--- start of Extract ---

Any, just my opinion, and my experience.

I've spent most of the past 15 years doing a variety of technical support. I know what it is like on the other end of the line, and know that it isn't an easy thing to do every day. However, when I told someone that I was going to do something (call them back, ship something, etc.) then I am going to do it. I guess it comes down to integrity.

==============================

Hauppauge is up and running. My 2nd movie is finishing now. This will be handy no matter whose service I have in the future.


----------



## Davenlr (Sep 16, 2006)

wyy183 said:


> Ground wire runs out of box and is connected to a ground that it shares with an electrical panel there.
> 
> Dish, and all connectors are grounded to a copper water pipe.
> 
> They have removed ground, for a while. Redone ground, and wires on a separate trip weeks later.


You are on the right track. Your DISH system MUST be grounded to the same ground rod as the Electric and Internet, or you are going to create a ground loop. They need to run a ground from the dish to the electric service ground (which I believe is what their installation instructions call for, but I dont have a copy to look at). Anything in your home entertainment system that is interconnected (via video, audio, HDMI, etc) should share the same ground as the electric service. In addition, make sure ALL your home entertainment equipment, power supplies, Dish LNB powered multiswitches, etc, are plugged into the SAME BRANCH circuit if you have a 220V house feed. All on L1, or all on L2, but not half on 1, half on 2. Voltage variations between L1 and L2 can cause issues rarely, but you are hunting a ghost here.

--- end of Extract ---

### Task statement
In the forum thread on satellite grounding, which pieces of equipment does the reply say must be plugged into the same branch circuit? The lines come from a source unrelated to the forum thread.

--- start of Data segment ---

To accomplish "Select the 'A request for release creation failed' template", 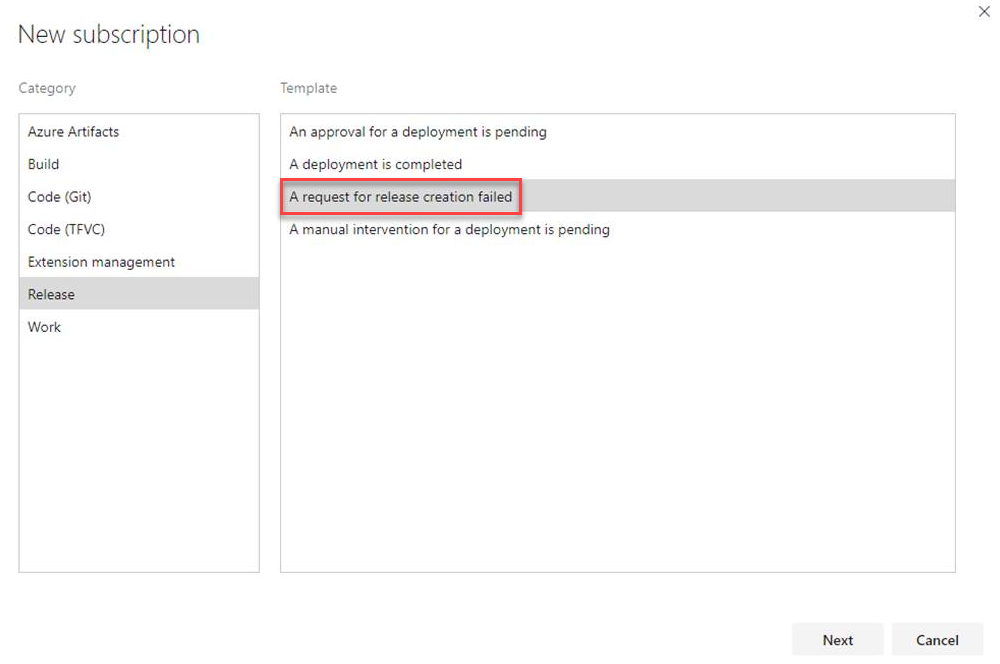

--- end of Data segment ---

### Correct output
- All home entertainment equipment
- Power supplies
- Dish LNB powered multiswitches